**REQUIREMENT:**
Print the data once more, exactly as supplied.

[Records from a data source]
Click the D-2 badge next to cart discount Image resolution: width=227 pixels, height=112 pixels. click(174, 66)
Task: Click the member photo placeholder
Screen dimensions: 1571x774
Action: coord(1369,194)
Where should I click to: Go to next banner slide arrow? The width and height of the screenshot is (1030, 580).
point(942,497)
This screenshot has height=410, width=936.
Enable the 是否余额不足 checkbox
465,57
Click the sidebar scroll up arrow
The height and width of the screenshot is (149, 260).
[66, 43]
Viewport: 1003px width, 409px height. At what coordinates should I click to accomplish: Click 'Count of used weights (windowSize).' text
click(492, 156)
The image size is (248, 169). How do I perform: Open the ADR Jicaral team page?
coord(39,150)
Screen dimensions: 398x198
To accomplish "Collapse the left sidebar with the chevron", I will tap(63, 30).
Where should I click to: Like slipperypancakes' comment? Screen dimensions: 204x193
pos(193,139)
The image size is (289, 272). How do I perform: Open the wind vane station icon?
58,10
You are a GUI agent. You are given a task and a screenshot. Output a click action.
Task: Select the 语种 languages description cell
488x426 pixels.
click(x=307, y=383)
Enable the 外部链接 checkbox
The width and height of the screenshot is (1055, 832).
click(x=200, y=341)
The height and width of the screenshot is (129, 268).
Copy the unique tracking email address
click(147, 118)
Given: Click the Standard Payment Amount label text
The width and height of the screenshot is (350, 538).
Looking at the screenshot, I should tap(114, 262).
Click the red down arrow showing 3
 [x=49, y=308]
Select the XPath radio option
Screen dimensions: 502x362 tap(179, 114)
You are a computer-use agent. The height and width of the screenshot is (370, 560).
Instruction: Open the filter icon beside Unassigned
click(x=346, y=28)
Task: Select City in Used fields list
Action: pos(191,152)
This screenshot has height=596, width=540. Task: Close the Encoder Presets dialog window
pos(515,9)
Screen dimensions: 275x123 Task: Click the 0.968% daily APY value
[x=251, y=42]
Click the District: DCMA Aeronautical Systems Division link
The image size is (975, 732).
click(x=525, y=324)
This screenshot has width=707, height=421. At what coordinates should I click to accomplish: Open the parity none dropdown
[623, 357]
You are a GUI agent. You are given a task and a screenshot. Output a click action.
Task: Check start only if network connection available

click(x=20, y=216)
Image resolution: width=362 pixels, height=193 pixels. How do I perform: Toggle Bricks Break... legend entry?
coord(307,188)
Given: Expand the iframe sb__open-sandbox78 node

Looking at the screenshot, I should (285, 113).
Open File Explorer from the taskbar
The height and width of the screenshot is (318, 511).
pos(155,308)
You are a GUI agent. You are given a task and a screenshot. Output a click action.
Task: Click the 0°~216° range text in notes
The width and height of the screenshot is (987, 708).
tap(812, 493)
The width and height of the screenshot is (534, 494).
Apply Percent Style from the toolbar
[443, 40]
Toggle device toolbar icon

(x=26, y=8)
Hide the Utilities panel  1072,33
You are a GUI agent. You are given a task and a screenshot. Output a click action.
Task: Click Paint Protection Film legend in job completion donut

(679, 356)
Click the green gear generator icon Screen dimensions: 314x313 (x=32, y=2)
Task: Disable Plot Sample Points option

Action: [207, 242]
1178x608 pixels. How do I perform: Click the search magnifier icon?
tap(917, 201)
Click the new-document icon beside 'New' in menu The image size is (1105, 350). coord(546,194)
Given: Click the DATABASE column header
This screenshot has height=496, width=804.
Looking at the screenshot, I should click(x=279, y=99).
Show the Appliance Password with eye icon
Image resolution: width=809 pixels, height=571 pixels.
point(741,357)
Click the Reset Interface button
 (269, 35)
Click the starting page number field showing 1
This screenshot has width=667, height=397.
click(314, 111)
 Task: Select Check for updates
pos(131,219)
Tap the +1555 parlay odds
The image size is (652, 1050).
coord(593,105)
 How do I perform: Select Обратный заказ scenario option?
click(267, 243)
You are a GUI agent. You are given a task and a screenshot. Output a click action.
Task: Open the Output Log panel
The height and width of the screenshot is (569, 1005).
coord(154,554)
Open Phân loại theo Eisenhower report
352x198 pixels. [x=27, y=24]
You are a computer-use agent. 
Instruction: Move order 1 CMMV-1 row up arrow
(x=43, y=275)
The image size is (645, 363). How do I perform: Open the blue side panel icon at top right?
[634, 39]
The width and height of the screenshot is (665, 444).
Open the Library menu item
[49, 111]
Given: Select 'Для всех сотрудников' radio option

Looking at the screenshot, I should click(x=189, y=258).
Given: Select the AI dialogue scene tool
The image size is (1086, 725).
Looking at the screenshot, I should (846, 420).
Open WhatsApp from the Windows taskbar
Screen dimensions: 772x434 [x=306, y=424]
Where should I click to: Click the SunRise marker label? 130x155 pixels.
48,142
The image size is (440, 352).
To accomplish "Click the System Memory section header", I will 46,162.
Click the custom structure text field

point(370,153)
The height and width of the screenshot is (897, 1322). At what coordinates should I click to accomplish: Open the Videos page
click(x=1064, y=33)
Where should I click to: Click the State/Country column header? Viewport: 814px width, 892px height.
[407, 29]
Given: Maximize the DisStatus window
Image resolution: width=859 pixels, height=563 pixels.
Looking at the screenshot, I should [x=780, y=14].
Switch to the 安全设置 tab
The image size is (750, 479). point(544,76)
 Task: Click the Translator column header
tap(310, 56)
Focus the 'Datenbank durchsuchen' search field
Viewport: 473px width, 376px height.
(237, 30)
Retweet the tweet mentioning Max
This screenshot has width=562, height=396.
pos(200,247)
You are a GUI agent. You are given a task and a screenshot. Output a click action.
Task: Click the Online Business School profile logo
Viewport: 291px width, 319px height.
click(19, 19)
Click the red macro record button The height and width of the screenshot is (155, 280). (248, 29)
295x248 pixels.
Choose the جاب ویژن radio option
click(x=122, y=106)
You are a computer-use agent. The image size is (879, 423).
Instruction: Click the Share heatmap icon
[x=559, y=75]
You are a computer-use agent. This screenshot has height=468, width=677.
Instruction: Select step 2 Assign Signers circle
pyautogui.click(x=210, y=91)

**SOLUTION FOR THIS EXERCISE:**
Click the D-2 badge next to cart discount Image resolution: width=227 pixels, height=112 pixels. click(174, 66)
Task: Click the member photo placeholder
Screen dimensions: 1571x774
Action: coord(1369,194)
Where should I click to: Go to next banner slide arrow? The width and height of the screenshot is (1030, 580).
point(942,497)
This screenshot has height=410, width=936.
Enable the 是否余额不足 checkbox
465,57
Click the sidebar scroll up arrow
The height and width of the screenshot is (149, 260).
[66, 43]
Viewport: 1003px width, 409px height. At what coordinates should I click to accomplish: Click 'Count of used weights (windowSize).' text
click(492, 156)
The image size is (248, 169). How do I perform: Open the ADR Jicaral team page?
coord(39,150)
Screen dimensions: 398x198
To accomplish "Collapse the left sidebar with the chevron", I will tap(63, 30).
Where should I click to: Like slipperypancakes' comment? Screen dimensions: 204x193
pos(193,139)
The image size is (289, 272). How do I perform: Open the wind vane station icon?
58,10
You are a GUI agent. You are given a task and a screenshot. Output a click action.
Task: Select the 语种 languages description cell
488x426 pixels.
click(x=307, y=383)
Enable the 外部链接 checkbox
The width and height of the screenshot is (1055, 832).
click(x=200, y=341)
The height and width of the screenshot is (129, 268).
Copy the unique tracking email address
click(147, 118)
Given: Click the Standard Payment Amount label text
The width and height of the screenshot is (350, 538).
Looking at the screenshot, I should tap(114, 262).
Click the red down arrow showing 3
 [x=49, y=308]
Select the XPath radio option
Screen dimensions: 502x362 tap(179, 114)
You are a computer-use agent. The height and width of the screenshot is (370, 560).
Instruction: Open the filter icon beside Unassigned
click(x=346, y=28)
Task: Select City in Used fields list
Action: pos(191,152)
This screenshot has height=596, width=540. Task: Close the Encoder Presets dialog window
pos(515,9)
Screen dimensions: 275x123 Task: Click the 0.968% daily APY value
[x=251, y=42]
Click the District: DCMA Aeronautical Systems Division link
The image size is (975, 732).
click(x=525, y=324)
This screenshot has width=707, height=421. At what coordinates should I click to accomplish: Open the parity none dropdown
[623, 357]
You are a GUI agent. You are given a task and a screenshot. Output a click action.
Task: Check start only if network connection available

click(x=20, y=216)
Image resolution: width=362 pixels, height=193 pixels. How do I perform: Toggle Bricks Break... legend entry?
coord(307,188)
Given: Expand the iframe sb__open-sandbox78 node

Looking at the screenshot, I should (285, 113).
Open File Explorer from the taskbar
The height and width of the screenshot is (318, 511).
pos(155,308)
You are a GUI agent. You are given a task and a screenshot. Output a click action.
Task: Click the 0°~216° range text in notes
The width and height of the screenshot is (987, 708).
tap(812, 493)
The width and height of the screenshot is (534, 494).
Apply Percent Style from the toolbar
[443, 40]
Toggle device toolbar icon

(x=26, y=8)
Hide the Utilities panel  1072,33
You are a GUI agent. You are given a task and a screenshot. Output a click action.
Task: Click Paint Protection Film legend in job completion donut

(679, 356)
Click the green gear generator icon Screen dimensions: 314x313 (x=32, y=2)
Task: Disable Plot Sample Points option

Action: [207, 242]
1178x608 pixels. How do I perform: Click the search magnifier icon?
tap(917, 201)
Click the new-document icon beside 'New' in menu The image size is (1105, 350). coord(546,194)
Given: Click the DATABASE column header
This screenshot has height=496, width=804.
Looking at the screenshot, I should click(x=279, y=99).
Show the Appliance Password with eye icon
Image resolution: width=809 pixels, height=571 pixels.
point(741,357)
Click the Reset Interface button
 (269, 35)
Click the starting page number field showing 1
This screenshot has width=667, height=397.
click(314, 111)
 Task: Select Check for updates
pos(131,219)
Tap the +1555 parlay odds
The image size is (652, 1050).
coord(593,105)
 How do I perform: Select Обратный заказ scenario option?
click(267, 243)
You are a GUI agent. You are given a task and a screenshot. Output a click action.
Task: Open the Output Log panel
The height and width of the screenshot is (569, 1005).
coord(154,554)
Open Phân loại theo Eisenhower report
352x198 pixels. [x=27, y=24]
You are a computer-use agent. 
Instruction: Move order 1 CMMV-1 row up arrow
(x=43, y=275)
The image size is (645, 363). How do I perform: Open the blue side panel icon at top right?
[634, 39]
The width and height of the screenshot is (665, 444).
Open the Library menu item
[49, 111]
Given: Select 'Для всех сотрудников' radio option

Looking at the screenshot, I should click(x=189, y=258).
Given: Select the AI dialogue scene tool
The image size is (1086, 725).
Looking at the screenshot, I should (846, 420).
Open WhatsApp from the Windows taskbar
Screen dimensions: 772x434 [x=306, y=424]
Where should I click to: Click the SunRise marker label? 130x155 pixels.
48,142
The image size is (440, 352).
To accomplish "Click the System Memory section header", I will 46,162.
Click the custom structure text field

point(370,153)
The height and width of the screenshot is (897, 1322). At what coordinates should I click to accomplish: Open the Videos page
click(x=1064, y=33)
Where should I click to: Click the State/Country column header? Viewport: 814px width, 892px height.
[407, 29]
Given: Maximize the DisStatus window
Image resolution: width=859 pixels, height=563 pixels.
Looking at the screenshot, I should [x=780, y=14].
Switch to the 安全设置 tab
The image size is (750, 479). point(544,76)
 Task: Click the Translator column header
tap(310, 56)
Focus the 'Datenbank durchsuchen' search field
Viewport: 473px width, 376px height.
(237, 30)
Retweet the tweet mentioning Max
This screenshot has width=562, height=396.
pos(200,247)
You are a GUI agent. You are given a task and a screenshot. Output a click action.
Task: Click the Online Business School profile logo
Viewport: 291px width, 319px height.
click(19, 19)
Click the red macro record button The height and width of the screenshot is (155, 280). (248, 29)
295x248 pixels.
Choose the جاب ویژن radio option
click(x=122, y=106)
You are a computer-use agent. The image size is (879, 423).
Instruction: Click the Share heatmap icon
[x=559, y=75]
You are a computer-use agent. This screenshot has height=468, width=677.
Instruction: Select step 2 Assign Signers circle
pyautogui.click(x=210, y=91)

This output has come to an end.